Fragmento del texto -
★ ★ ★

Algunas historias se quedan sentadas para siempre en la silla
del que las contó, como si hubiesen encontrado su formulación definitiva y
dijeran: yo de aquí no me muevo. La de Inés una noche de estas navidades
en el bar del Valle es de esas.
Arrancó con una fórmula clásica: estaba perdida en un lugar remoto de Guatemala y no tenía donde dormir
cuando me hablaron de una casita a las
afueras. Tenía a su favor que estaba anocheciendo y el paseo, mover las
piernas es una de las cosas que más ayuda a perorar, y el escenario, claro, no
me atrevo yo a describir esa terraza colgada en ninguna parte y ornada con
flores y flores, igual da naturales que de plástico. Siguió con una descripción
de la casa y de los personajes que encontró en la casa, habló de la señora
extraña que la regentaba y le fue situando un par de frases sobre cada
inquilino alrededor, pero es una contadora, y se guardó al protagonista casi
hasta el final. Ya nos tenía tan
entregadas que ni pedimos otra cerveza, y cuando todo el tiempo era suyo empezó
a hablar de aquel hombre: el hombre con más biografía que conocerá, seguro. Había
sido abogado, narcotraficante, pirata, asesor financiero, profesor, asesino a
sueldo…aquí lo bordó, hizo una enumeración perfectamente desordenada, mucho
mejor que la que yo dejo, un encaje de bolillos. No sé si fue todas esas cosas, pero narraba tan bien, a altas horas y delante de una chimenea, que me daba igual que fuera un fabulador, porque era buenísimo. Y ahí
casi se pierde y nos pierde con una digresión que no sé si hacía falta, pero
que va, volvió con herramientas cuando menos lo
esperábamos.

★ ★ ★

Registros facilitados -
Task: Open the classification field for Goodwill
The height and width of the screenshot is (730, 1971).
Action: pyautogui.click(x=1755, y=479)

★ ★ ★

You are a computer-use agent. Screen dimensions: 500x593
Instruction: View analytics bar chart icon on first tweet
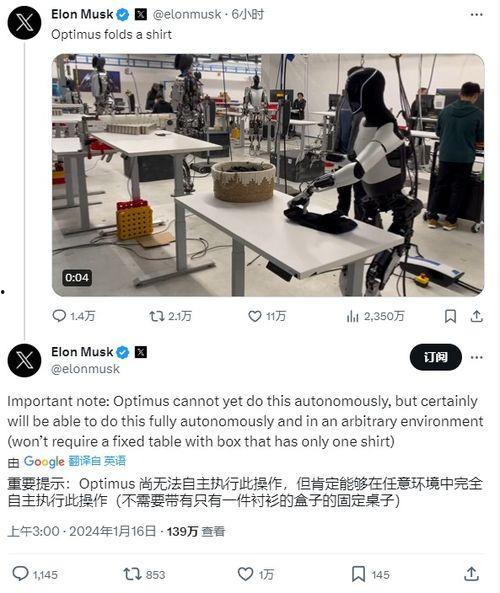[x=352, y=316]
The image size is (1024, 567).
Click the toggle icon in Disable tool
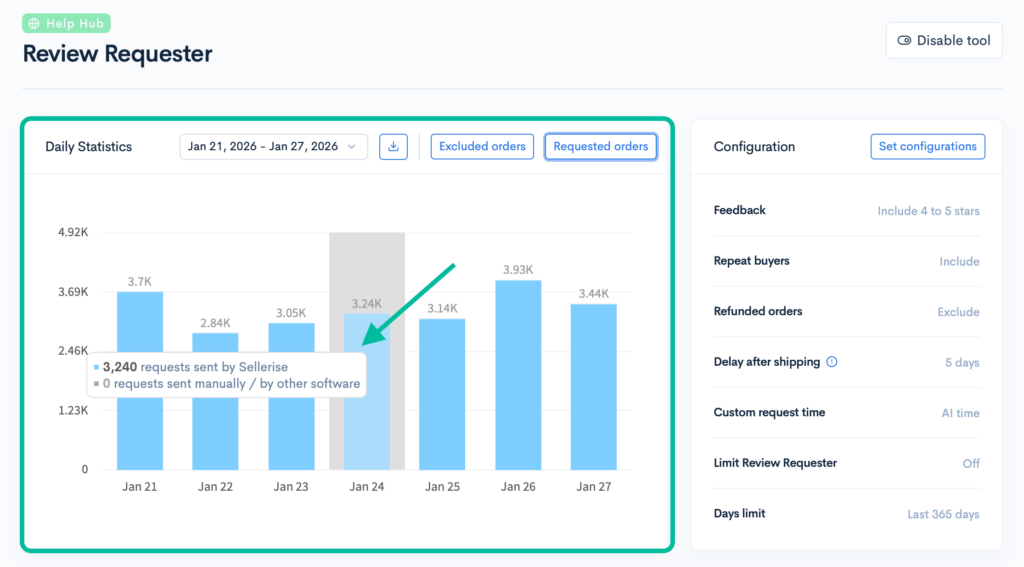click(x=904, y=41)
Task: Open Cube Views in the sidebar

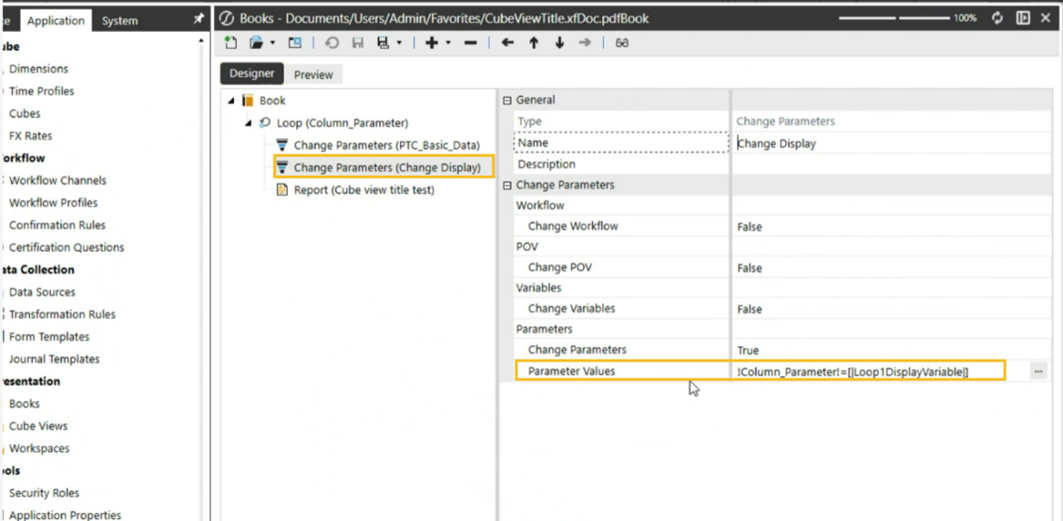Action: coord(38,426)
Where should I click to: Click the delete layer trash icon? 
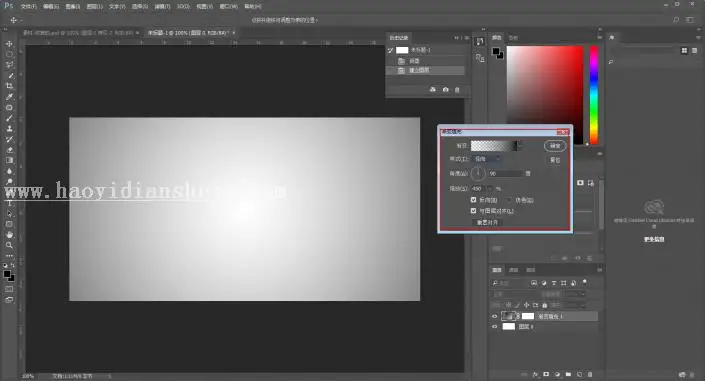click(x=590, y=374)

★ ★ ★

Enunciado -
Indica, por favor, si cada afirmación concuerda con el fragmento y responde sí o no, citando literalmente las palabras del fragmento que lo deciden. (a) Inés contó su historia en el bar del Valle una noche de Navidad. (b) Mientras Inés hablaba, quienes la escuchaban pidieron otra cerveza. (c) Inés presentó al protagonista al comienzo de su relato.

Respuesta -
(a) Sí: «La de Inés una noche de estas navidades en el bar del Valle es de esas».
(b) No: «Ya nos tenía tan entregadas que ni pedimos otra cerveza».
(c) No: «se guardó al protagonista casi hasta el final».